Permitir que las mujeres accedan al papado sería un acto de coherencia con la dignidad que el propio cristianismo predica.

Permitir que las mujeres accedan al papado sería un acto de coherencia con la dignidad que el propio cristianismo predica.
Los cardenales, reunidos en la Capilla Sixtina | Imagen TV

Por su carácter conservador y casi siempre dogmático, las religiones, como cualquier otro vestigio humano a lo largo de la historia, son hijas de su tiempo. Para bien y para mal. No es privativo de la Iglesia de Roma, el Islam es igualmente fruto de las circunstancias en que nació y por qué nació. Sólo hay que traducir su significado: "sumisión" a Dios, para comprobar su incompatibilidad con valores como libertad o democracia en nuestro tiempo. Por ello, esta irreverencia del integrismo cofrade de Irene Montero no deja de ser una boutade de mal gusto. Porque al fin y al cabo, a un creyente le resbala y a un ateo o agnóstico le es indiferente.
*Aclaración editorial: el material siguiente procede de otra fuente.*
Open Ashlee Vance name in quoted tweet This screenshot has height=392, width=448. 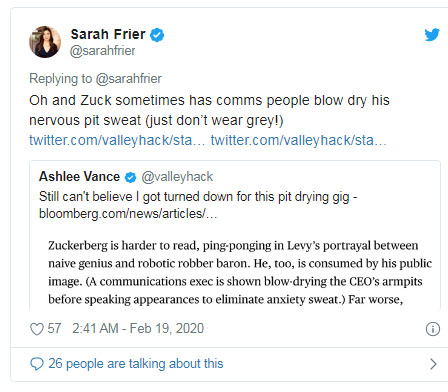pyautogui.click(x=79, y=176)
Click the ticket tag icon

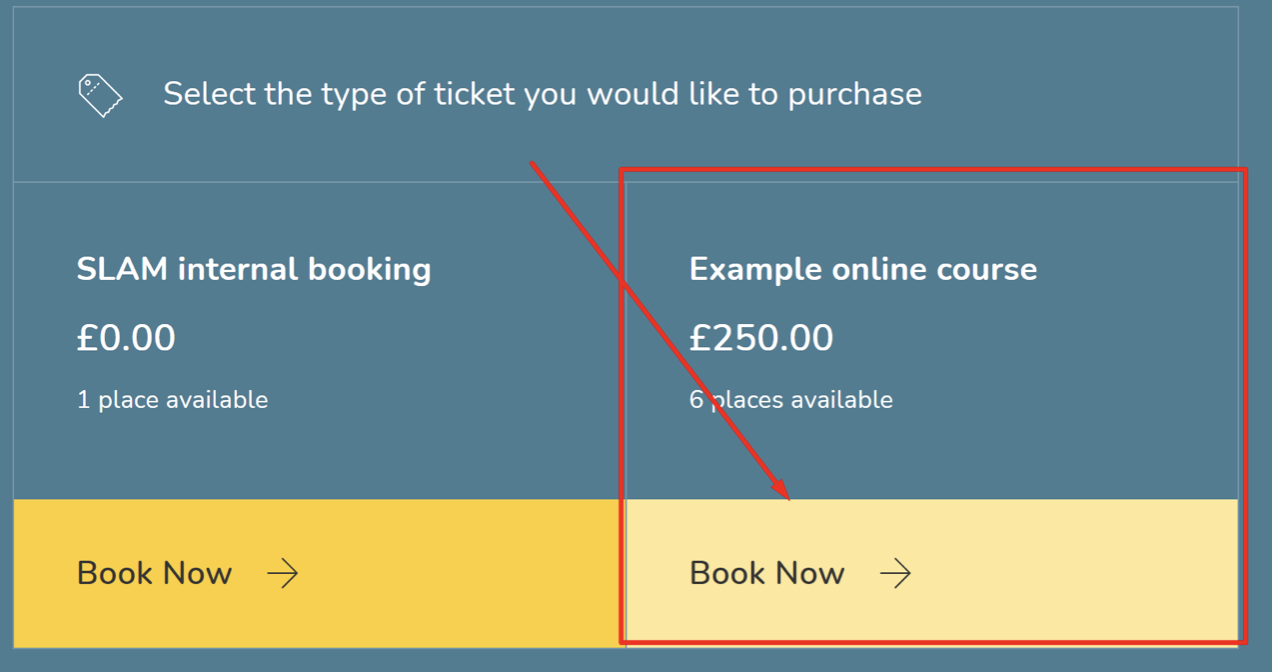(x=100, y=95)
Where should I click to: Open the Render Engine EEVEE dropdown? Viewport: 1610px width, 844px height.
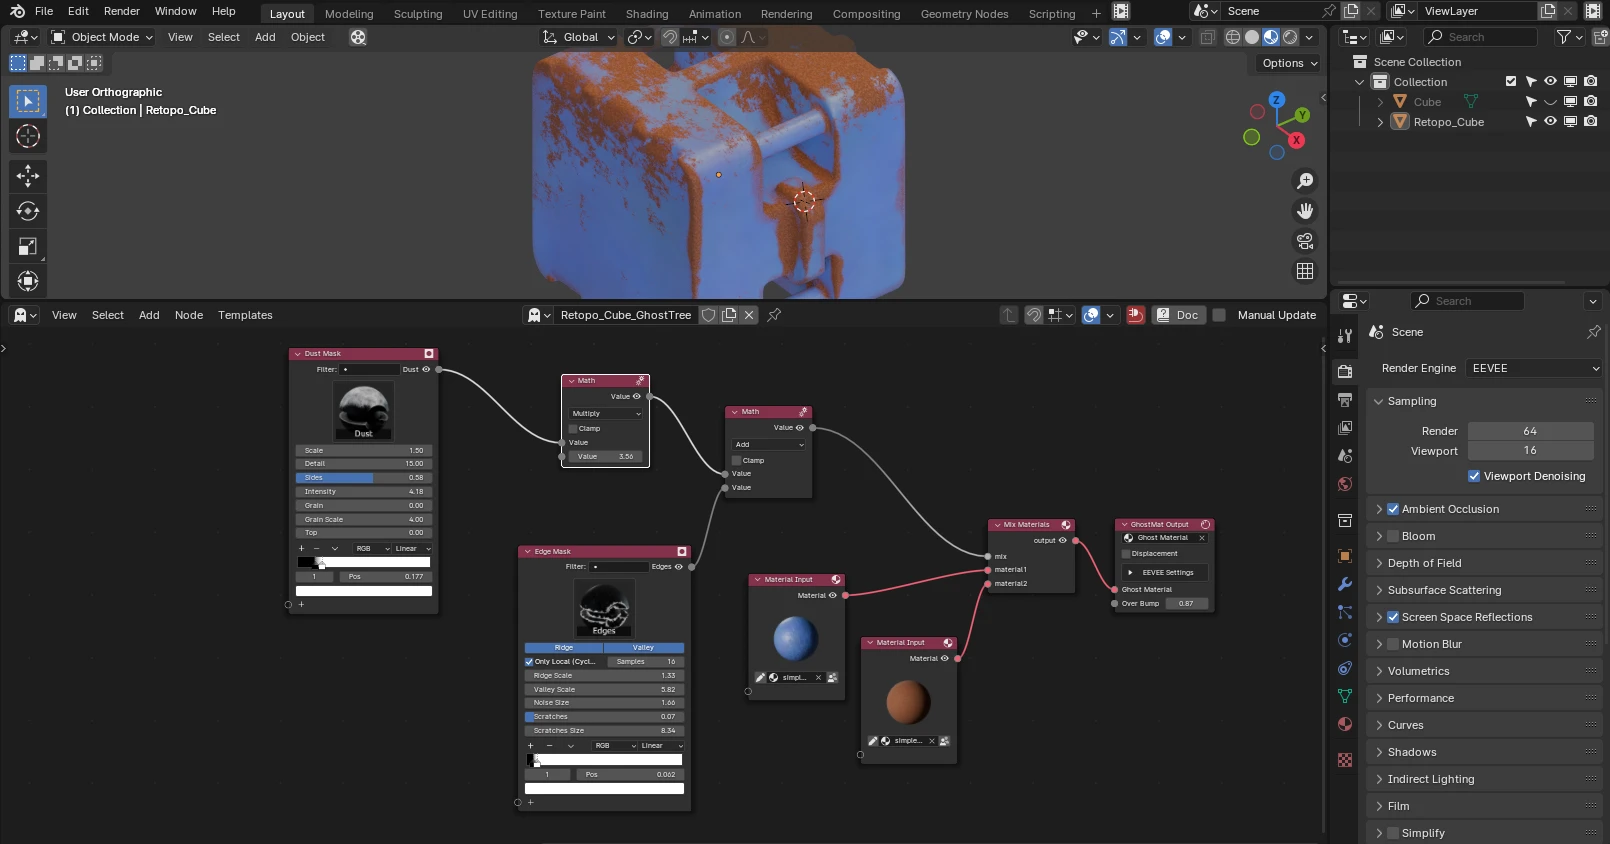[1534, 368]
Sin embargo, no es irrelevante, porque si las religiones son hijas de su tiempo, es un imperativo ético adaptarlas a las convicciones sociales, políticas y morales del tiempo que nos ha tocado vivir. Y es evidente que la Iglesia Católica, en cuanto a políticas de igualdad es una afrenta, no sólo al respeto debido a la mujer, sino al propio fondo de la teología cristiana. Permitir que las mujeres accedan al papado sería un acto de coherencia con la dignidad que el propio cristianismo predica. En Gálatas 3:28, San Pablo dice: "Ya no hay judío ni griego, esclavo ni libre, varón ni mujer, porque todos ustedes son uno solo en Cristo Jesús". Esta declaración de igualdad espiritual debería tener también una aplicación estructural y jerárquica. Negar a las mujeres el acceso al papado no solo es una injusticia institucional, sino también una señal de que la Iglesia se resiste a abandonar privilegios históricos que nada tienen que ver con la fe y mucho con el poder. Ver esa retahíla de cardenales investidos de púrpuras y jerarquías puede ser muy eficaz para preservar los ritos, y por tanto el poder, pero muy poco cristiano cuando los hijos de Dios son tratados de forma desigual en derechos, obligaciones y dignidad.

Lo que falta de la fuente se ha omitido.